Stan Crader

Author & Lecturer on Writing About Rural America

Bears and Sharks

The following is based on my seeing Jaws the movie, and an actual bear hunt in the Colorado Rockies.

Bears and Sharks are similar in many ways. Both have a keen sense of smell; their heads, as if mounted on a swivel, are constantly scanning ahead, side to side, and behind. Their bodies are large and without definition. Both animals maintainconstant movement, never stopping, and occasionally exhibiting blistering speed when closing in on a meal; their hunger is insatiable. Sharks and Bears are omnivorous; they’ll eat anything, or anyone. They’ll even eat their own.

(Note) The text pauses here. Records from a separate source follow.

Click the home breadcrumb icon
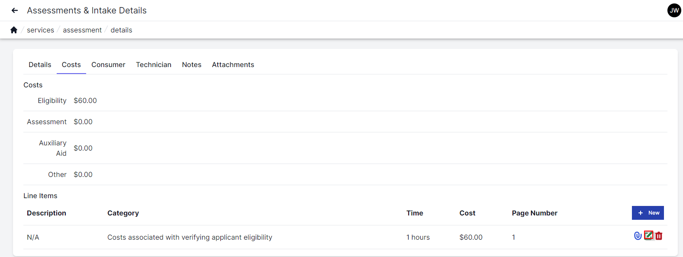Viewport: 683px width, 257px height. tap(13, 29)
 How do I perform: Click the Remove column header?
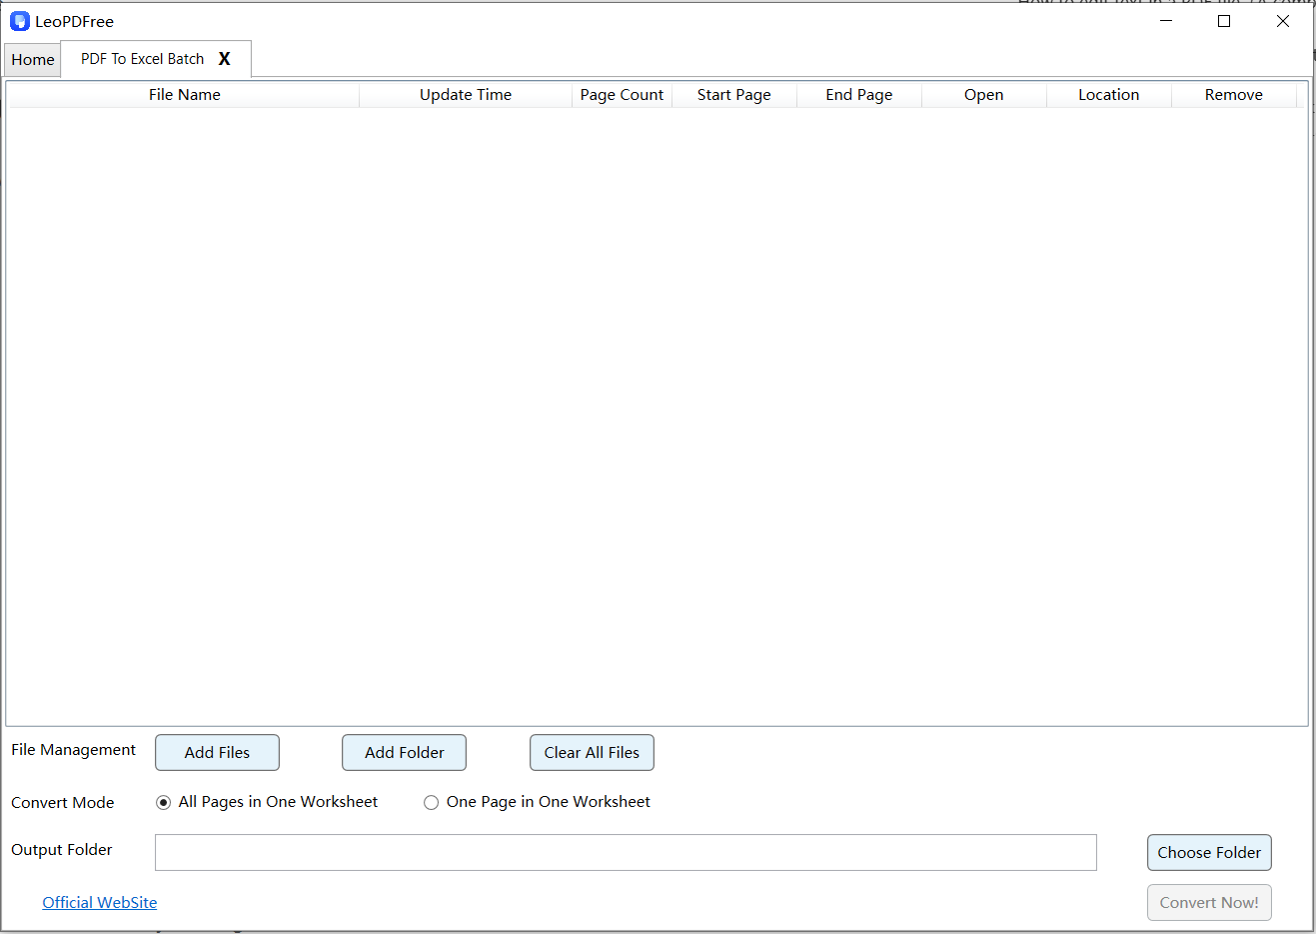[x=1233, y=94]
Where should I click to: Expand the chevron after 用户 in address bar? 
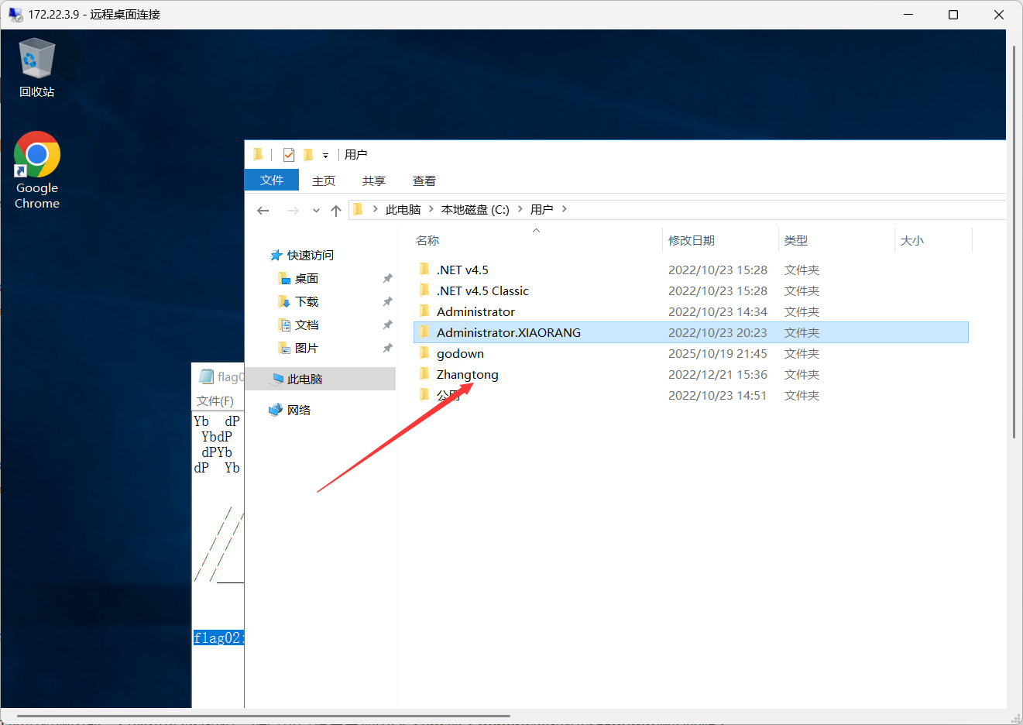pyautogui.click(x=565, y=209)
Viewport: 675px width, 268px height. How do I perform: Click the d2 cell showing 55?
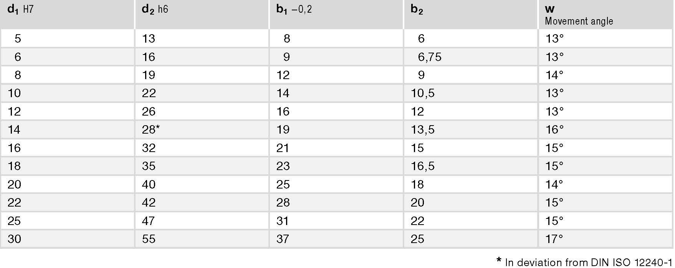pyautogui.click(x=202, y=239)
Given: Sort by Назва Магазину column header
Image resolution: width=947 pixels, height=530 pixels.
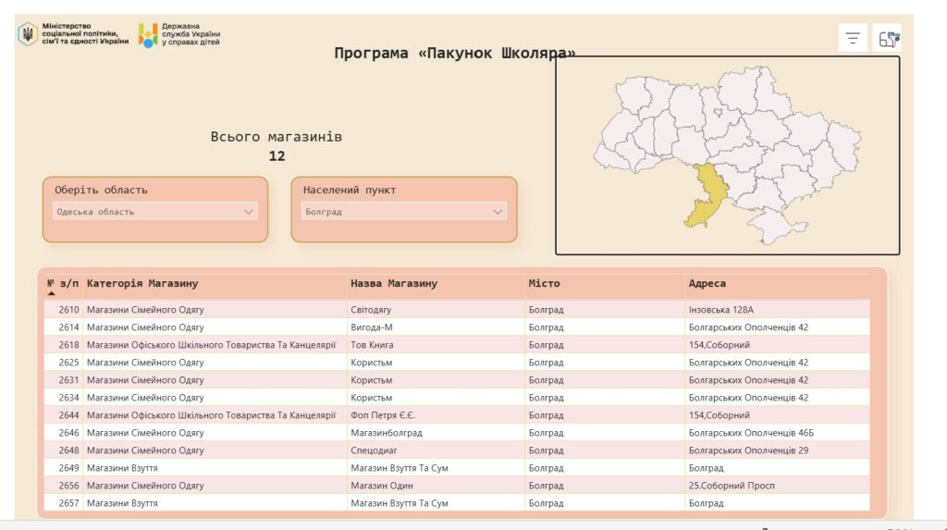Looking at the screenshot, I should pos(394,283).
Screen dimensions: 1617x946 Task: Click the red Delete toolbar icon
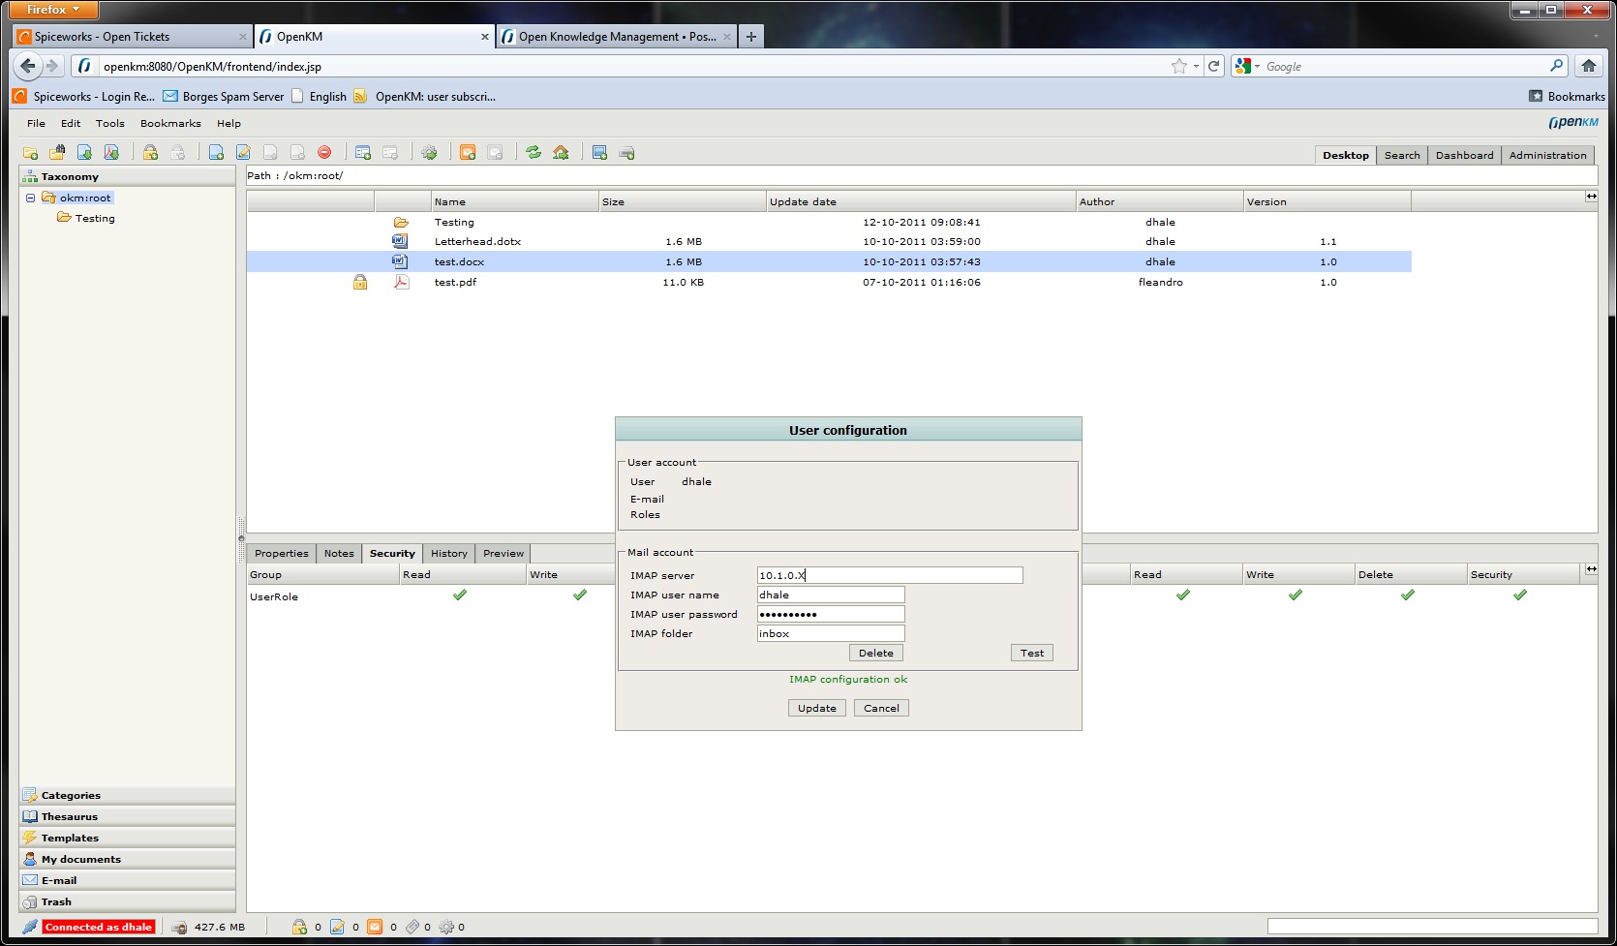click(324, 153)
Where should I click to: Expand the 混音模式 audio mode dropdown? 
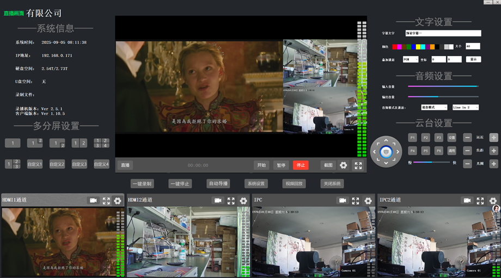(x=434, y=108)
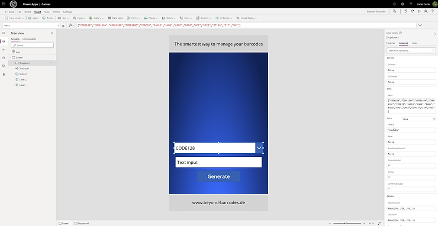This screenshot has height=226, width=438.
Task: Open the View menu
Action: 47,12
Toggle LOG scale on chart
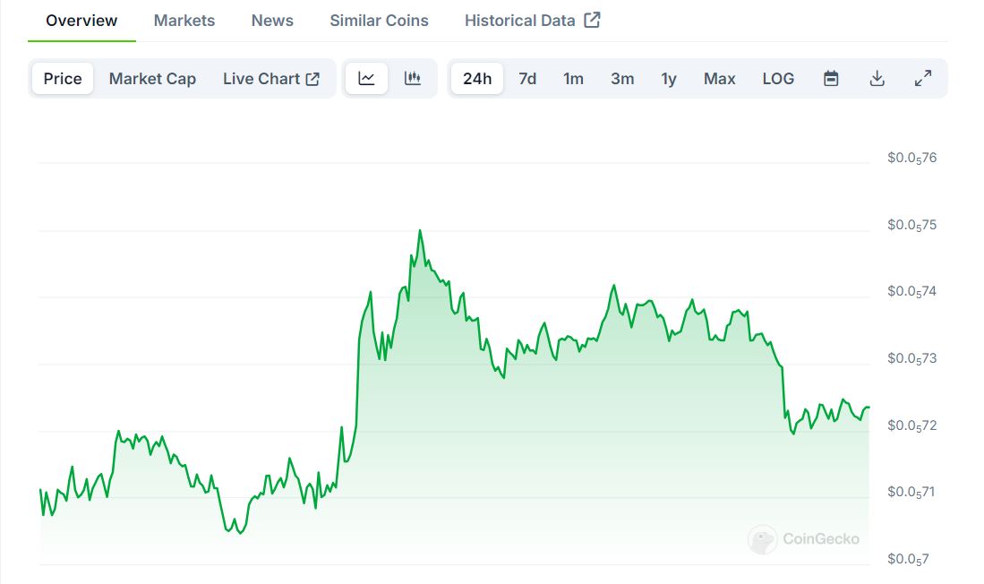Viewport: 984px width, 584px height. [778, 79]
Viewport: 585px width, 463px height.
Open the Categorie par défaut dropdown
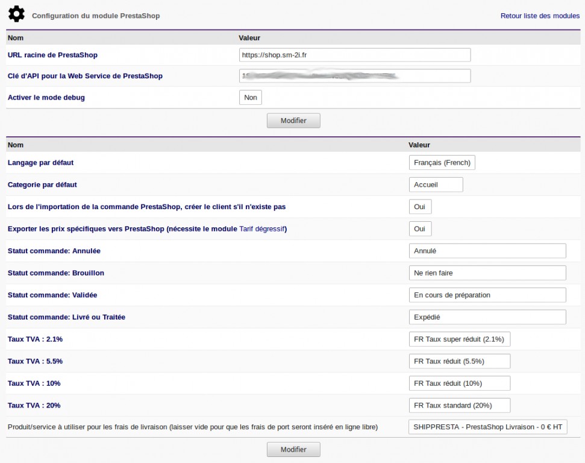coord(436,184)
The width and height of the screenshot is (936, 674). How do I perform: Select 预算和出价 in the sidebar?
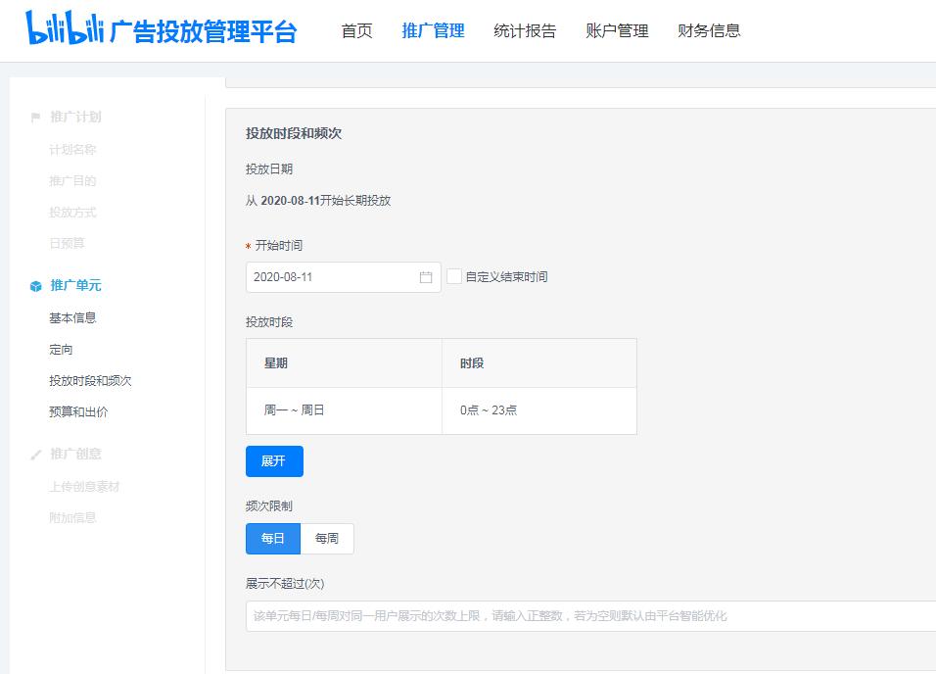point(78,412)
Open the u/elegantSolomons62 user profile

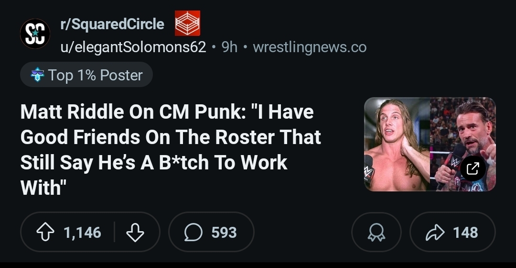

I recently had the privilege to accompany my three boys on a bear hunt. It’s a father and son rite of passage that, given the opportunity, shouldn’t be missed. The hunt had been promised since the days of Gerber and in the actual planning stage for nearly two years. Our chosen hunting spot was the High Lonesome Ranch, a three hundred square-mile spread in western Colorado.

Bears move from food source to food source. Sometimes a bear will feed once and then move on. They don’t always return to the same place, but find where bears have been feeding and eventually one will appear. The best way to spot bears is to scour the area for sign and once evidence of bear activity, such as scat or tracks has been found, watch from a distance, sometimes as far as a mile away. A spotting scope is essential.

Seeing a bear in the wild for the first time is a visceral experience. One’s imagination vacillates between Yogi and Booboo at one extreme to scenes from Anthony Hopkins’s  “The Edge.” They look playful; they’re not. Mountain Lions will relinquish a fresh kill to an approaching bear; that ought to tell you something.

Eventually it’s time to setup on the bear area. Under normal circumstances bears will avoid humans, so it’s necessary to spray down with a scent killer. Scent sufficiently masked and gun loaded, the next step is to find a vantage spot downwind of the area where the bears were last seen. And then wait.

In my case a sow and cubs first moved through the area. A few minutes behind them lumbered a large bear. To my advantage, the bear was preoccupied with the sow and cub. Bears will kill cubs. It’s thought they do so to force the sow into estrus.


Finally, less than fifty yards away, the bear simultaneously came into position for a clear shot, took his eyes off the cubs, and spotted me. A fifty yard shot at the shooting range is a piece of cake. Except when considering the cost of ammo, there’s no need for one’s pulse to surge. But at fifty yards it’s possible to make piercing and disturbing eye contact with a 350-pound black bear, especially one that’s looking directly at you through a high-powered scope. He paused momentarily, rare for a bear, my pulses surged; his stopped.


Since the bear died, the cubs lived. I feel good about that. It took several minutes for my pulse to resume safe levels, and more than an hour to reach my normal resting rate.

Skinning a bear, unlike the rest of the hunting experience, is something that can be missed. There’s nothing scent-free about a bear. The fact that they can smell anything when they stink so horrific is an olfactory wonder.

Ask a mountaineer if they like bear meat and you’re likely to get one of two responses. A few will lick their lips and begin a dramatic expose’ on bear meat recipes. Most will gag at the notion and recommend inviting B-list friends and relatives when bear is being served. I plan to serve it to my wife’s relatives at Thanksgiving.